------ Entries provided
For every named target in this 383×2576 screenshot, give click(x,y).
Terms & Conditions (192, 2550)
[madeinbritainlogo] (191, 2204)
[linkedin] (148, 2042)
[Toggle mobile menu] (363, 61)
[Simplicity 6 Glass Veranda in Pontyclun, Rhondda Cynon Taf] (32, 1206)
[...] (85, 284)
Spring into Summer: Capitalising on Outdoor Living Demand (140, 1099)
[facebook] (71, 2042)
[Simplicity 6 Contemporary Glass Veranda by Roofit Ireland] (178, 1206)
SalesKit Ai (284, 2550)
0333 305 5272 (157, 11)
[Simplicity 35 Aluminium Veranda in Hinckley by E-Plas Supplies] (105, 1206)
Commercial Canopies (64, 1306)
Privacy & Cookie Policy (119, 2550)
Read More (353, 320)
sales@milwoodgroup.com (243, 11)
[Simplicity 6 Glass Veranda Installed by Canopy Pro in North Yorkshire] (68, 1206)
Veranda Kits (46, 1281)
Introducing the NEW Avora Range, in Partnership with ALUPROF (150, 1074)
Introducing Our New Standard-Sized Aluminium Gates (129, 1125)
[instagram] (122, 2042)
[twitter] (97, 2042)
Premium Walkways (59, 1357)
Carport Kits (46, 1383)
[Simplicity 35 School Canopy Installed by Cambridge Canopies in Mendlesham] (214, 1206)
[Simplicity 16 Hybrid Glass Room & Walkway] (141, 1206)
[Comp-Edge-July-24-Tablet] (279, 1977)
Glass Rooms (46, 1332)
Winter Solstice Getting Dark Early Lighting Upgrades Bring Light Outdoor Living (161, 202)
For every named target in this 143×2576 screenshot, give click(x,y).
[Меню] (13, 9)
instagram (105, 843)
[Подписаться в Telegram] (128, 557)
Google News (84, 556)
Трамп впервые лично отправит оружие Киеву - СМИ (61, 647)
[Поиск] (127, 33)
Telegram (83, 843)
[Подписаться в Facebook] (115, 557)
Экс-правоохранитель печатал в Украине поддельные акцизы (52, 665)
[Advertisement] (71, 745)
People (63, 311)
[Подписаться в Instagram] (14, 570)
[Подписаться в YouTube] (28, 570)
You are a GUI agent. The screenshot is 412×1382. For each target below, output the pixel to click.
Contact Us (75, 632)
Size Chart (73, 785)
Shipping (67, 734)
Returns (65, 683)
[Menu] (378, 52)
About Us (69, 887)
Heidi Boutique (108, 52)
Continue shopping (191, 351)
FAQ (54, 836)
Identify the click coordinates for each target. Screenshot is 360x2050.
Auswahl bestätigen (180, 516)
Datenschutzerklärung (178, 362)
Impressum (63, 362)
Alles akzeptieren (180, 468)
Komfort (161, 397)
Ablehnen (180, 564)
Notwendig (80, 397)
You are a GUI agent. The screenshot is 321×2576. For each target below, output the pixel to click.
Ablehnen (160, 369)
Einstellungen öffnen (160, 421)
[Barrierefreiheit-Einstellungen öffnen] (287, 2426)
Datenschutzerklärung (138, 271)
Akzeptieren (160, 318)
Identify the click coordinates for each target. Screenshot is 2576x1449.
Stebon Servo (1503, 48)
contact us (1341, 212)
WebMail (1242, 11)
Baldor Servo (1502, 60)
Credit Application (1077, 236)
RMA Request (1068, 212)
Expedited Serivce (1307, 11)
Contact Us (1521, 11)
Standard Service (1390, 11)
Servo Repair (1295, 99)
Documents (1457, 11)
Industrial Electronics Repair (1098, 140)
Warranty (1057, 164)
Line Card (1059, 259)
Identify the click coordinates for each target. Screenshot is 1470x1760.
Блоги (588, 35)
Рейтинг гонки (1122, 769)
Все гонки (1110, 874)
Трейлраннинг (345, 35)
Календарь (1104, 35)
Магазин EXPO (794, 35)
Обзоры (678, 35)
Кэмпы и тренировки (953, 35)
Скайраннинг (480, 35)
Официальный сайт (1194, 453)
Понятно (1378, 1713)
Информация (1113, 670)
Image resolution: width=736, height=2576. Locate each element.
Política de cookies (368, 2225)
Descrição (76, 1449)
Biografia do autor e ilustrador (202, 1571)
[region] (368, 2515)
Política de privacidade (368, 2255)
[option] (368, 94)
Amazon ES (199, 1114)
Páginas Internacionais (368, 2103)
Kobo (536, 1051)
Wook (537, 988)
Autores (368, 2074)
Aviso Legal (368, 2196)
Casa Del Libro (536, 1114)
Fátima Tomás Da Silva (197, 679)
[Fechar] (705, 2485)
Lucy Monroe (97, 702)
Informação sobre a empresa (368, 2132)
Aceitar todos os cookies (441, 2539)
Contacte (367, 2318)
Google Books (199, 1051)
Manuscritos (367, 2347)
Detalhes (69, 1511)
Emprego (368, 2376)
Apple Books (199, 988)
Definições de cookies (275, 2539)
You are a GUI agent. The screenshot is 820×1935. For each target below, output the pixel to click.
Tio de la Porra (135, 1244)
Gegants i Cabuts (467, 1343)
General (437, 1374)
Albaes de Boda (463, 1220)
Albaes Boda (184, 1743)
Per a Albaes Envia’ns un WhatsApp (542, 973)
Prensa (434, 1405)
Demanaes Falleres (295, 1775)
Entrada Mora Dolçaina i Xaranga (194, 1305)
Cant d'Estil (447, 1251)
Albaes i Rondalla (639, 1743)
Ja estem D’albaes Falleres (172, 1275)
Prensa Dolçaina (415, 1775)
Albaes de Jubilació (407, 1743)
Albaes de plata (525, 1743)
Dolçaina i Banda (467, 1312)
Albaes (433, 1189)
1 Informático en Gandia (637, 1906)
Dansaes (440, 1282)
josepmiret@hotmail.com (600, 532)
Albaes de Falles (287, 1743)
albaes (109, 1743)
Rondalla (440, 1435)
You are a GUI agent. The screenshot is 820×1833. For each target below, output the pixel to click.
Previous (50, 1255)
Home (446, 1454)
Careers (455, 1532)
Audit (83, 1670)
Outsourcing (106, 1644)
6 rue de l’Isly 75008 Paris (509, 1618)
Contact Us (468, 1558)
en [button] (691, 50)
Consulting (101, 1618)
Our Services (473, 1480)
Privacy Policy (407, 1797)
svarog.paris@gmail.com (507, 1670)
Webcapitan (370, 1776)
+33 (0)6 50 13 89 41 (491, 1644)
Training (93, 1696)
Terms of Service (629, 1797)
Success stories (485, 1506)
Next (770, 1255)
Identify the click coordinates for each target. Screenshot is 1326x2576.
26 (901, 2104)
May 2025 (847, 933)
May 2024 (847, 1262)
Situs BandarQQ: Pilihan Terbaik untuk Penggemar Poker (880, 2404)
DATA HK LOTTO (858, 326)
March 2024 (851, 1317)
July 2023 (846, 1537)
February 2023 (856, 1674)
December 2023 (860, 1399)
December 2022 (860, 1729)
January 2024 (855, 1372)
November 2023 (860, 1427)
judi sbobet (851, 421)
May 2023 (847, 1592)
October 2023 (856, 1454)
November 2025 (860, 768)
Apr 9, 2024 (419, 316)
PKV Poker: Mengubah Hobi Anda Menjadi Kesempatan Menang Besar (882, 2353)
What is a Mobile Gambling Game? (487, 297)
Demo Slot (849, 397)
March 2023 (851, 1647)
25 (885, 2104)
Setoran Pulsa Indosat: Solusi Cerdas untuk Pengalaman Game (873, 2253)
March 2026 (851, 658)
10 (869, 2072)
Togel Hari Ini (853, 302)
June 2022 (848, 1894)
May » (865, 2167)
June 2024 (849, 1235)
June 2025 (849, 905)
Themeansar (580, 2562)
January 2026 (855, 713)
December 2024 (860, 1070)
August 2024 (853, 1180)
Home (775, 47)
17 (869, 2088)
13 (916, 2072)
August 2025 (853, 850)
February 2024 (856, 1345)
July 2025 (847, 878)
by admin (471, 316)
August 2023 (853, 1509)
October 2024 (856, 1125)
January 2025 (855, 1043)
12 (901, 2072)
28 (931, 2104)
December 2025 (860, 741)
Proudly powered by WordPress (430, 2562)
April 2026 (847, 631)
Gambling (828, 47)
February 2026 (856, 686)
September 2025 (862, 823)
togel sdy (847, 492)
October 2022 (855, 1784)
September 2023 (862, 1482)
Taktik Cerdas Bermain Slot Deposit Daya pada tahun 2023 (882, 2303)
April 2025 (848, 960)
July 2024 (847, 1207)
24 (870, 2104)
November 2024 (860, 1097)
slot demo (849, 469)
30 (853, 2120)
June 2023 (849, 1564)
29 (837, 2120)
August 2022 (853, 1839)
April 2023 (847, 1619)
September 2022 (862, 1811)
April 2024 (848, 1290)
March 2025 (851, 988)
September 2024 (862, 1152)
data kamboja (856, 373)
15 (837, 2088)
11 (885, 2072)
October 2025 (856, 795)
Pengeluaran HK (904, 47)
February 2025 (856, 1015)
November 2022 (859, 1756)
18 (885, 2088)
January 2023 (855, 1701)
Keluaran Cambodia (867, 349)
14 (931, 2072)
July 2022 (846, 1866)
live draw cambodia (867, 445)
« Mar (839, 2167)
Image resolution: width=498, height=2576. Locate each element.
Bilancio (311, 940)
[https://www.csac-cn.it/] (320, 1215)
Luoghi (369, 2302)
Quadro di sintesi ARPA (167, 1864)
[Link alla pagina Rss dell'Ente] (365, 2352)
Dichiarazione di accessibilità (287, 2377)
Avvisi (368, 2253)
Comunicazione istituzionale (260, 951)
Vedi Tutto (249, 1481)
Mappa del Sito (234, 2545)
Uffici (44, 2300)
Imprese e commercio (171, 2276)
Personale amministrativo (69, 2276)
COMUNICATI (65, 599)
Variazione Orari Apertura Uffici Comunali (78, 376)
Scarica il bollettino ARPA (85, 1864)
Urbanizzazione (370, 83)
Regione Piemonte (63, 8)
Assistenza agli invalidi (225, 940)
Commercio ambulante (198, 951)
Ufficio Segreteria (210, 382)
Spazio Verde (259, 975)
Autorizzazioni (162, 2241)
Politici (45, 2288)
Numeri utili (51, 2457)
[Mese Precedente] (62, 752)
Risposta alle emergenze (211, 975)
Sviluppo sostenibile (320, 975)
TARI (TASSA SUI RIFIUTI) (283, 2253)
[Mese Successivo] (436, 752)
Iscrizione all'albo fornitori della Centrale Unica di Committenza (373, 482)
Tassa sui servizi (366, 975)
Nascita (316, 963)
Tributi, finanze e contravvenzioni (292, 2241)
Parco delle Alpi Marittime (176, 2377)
------------
Of the entries above, transcribe exactly those lines that fall between the line containing "[instagram] (122, 2042)" and the line containing "You are a GUI agent. The screenshot is 412×1382.", together with those two lines.

[instagram] (122, 2042)
[twitter] (97, 2042)
Premium Walkways (59, 1357)
Carport Kits (46, 1383)
[Simplicity 35 School Canopy Installed by Cambridge Canopies in Mendlesham] (214, 1206)
[Simplicity 16 Hybrid Glass Room & Walkway] (141, 1206)
[Comp-Edge-July-24-Tablet] (279, 1977)
Glass Rooms (46, 1332)
Winter Solstice Getting Dark Early Lighting Upgrades Bring Light Outdoor Living (161, 202)
For every named target in this 143×2576 screenshot, give click(x,y).
[Меню] (13, 9)
instagram (105, 843)
[Подписаться в Telegram] (128, 557)
Google News (84, 556)
Трамп впервые лично отправит оружие Киеву - СМИ (61, 647)
[Поиск] (127, 33)
Telegram (83, 843)
[Подписаться в Facebook] (115, 557)
Экс-правоохранитель печатал в Украине поддельные акцизы (52, 665)
[Advertisement] (71, 745)
People (63, 311)
[Подписаться в Instagram] (14, 570)
[Подписаться в YouTube] (28, 570)
You are a GUI agent. The screenshot is 412×1382. For each target below, output the pixel to click.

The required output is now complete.